■ **WHAT IS BEING ASKED**:
Find each line below that includes "agent", then copy it.

####

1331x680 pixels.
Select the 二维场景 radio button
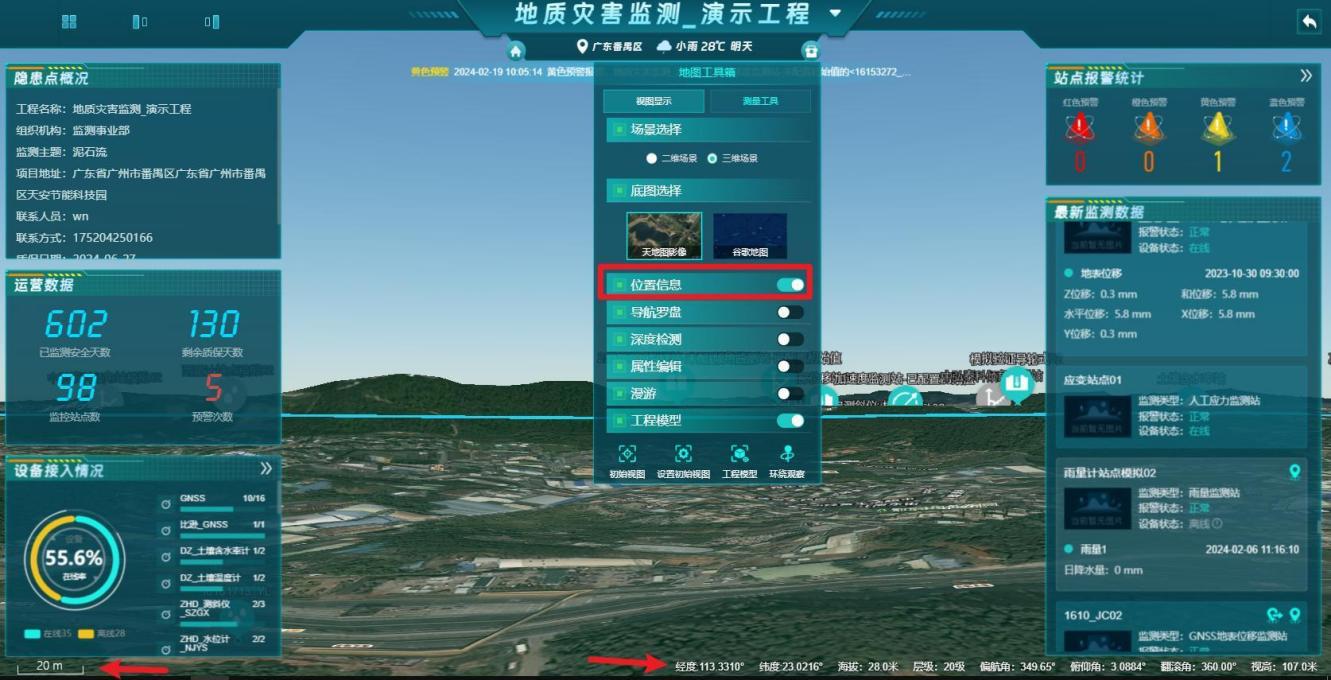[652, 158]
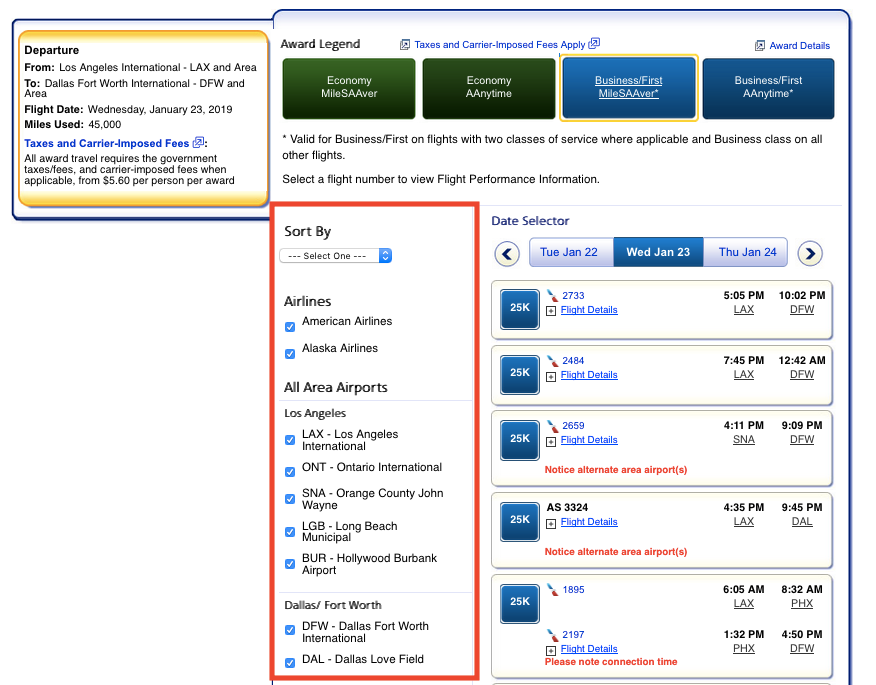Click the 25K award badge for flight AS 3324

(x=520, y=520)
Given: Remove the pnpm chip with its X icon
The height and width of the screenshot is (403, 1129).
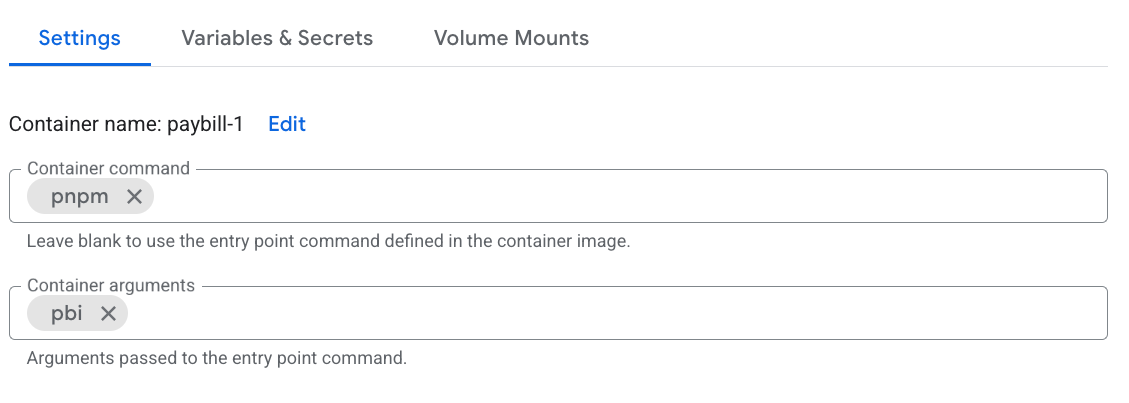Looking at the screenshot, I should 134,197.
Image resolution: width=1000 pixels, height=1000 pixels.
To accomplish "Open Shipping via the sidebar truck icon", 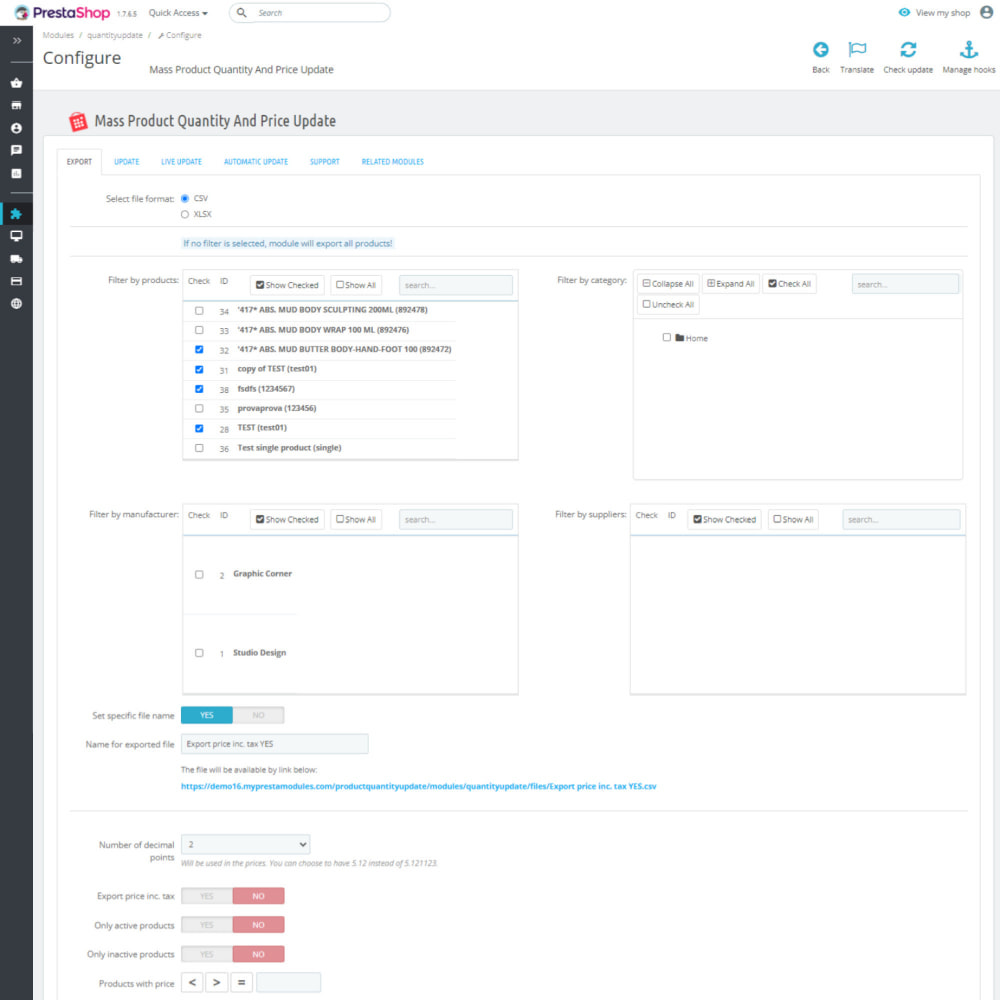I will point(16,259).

####

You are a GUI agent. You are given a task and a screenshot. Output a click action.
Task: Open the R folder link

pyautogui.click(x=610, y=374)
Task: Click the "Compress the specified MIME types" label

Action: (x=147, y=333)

####

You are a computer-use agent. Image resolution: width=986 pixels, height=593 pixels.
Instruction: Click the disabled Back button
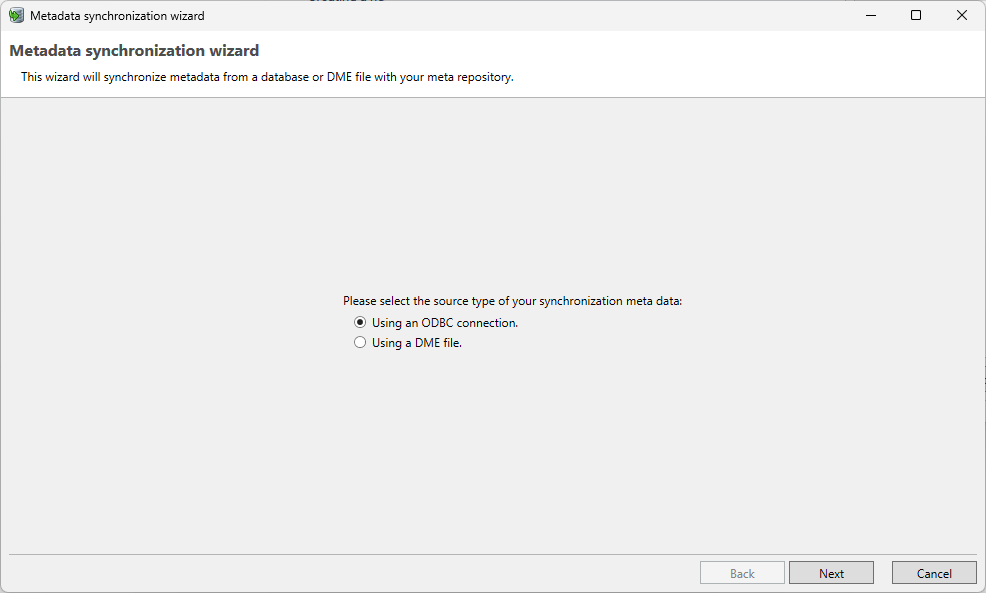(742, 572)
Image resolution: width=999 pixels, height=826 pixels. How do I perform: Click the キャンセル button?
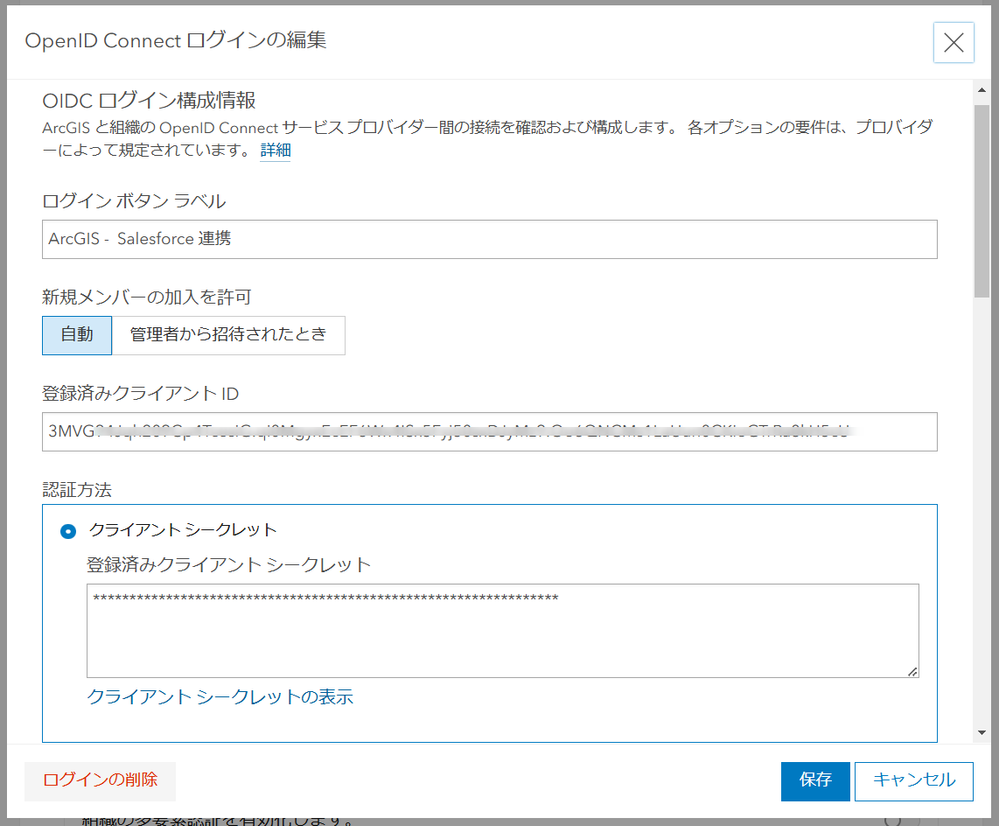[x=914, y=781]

####

■ **TASK SOLUTION**:
You are a GUI agent. You are given a task and a screenshot. Output a click action.
You are a computer-use agent. Image resolution: width=986 pixels, height=593 pixels.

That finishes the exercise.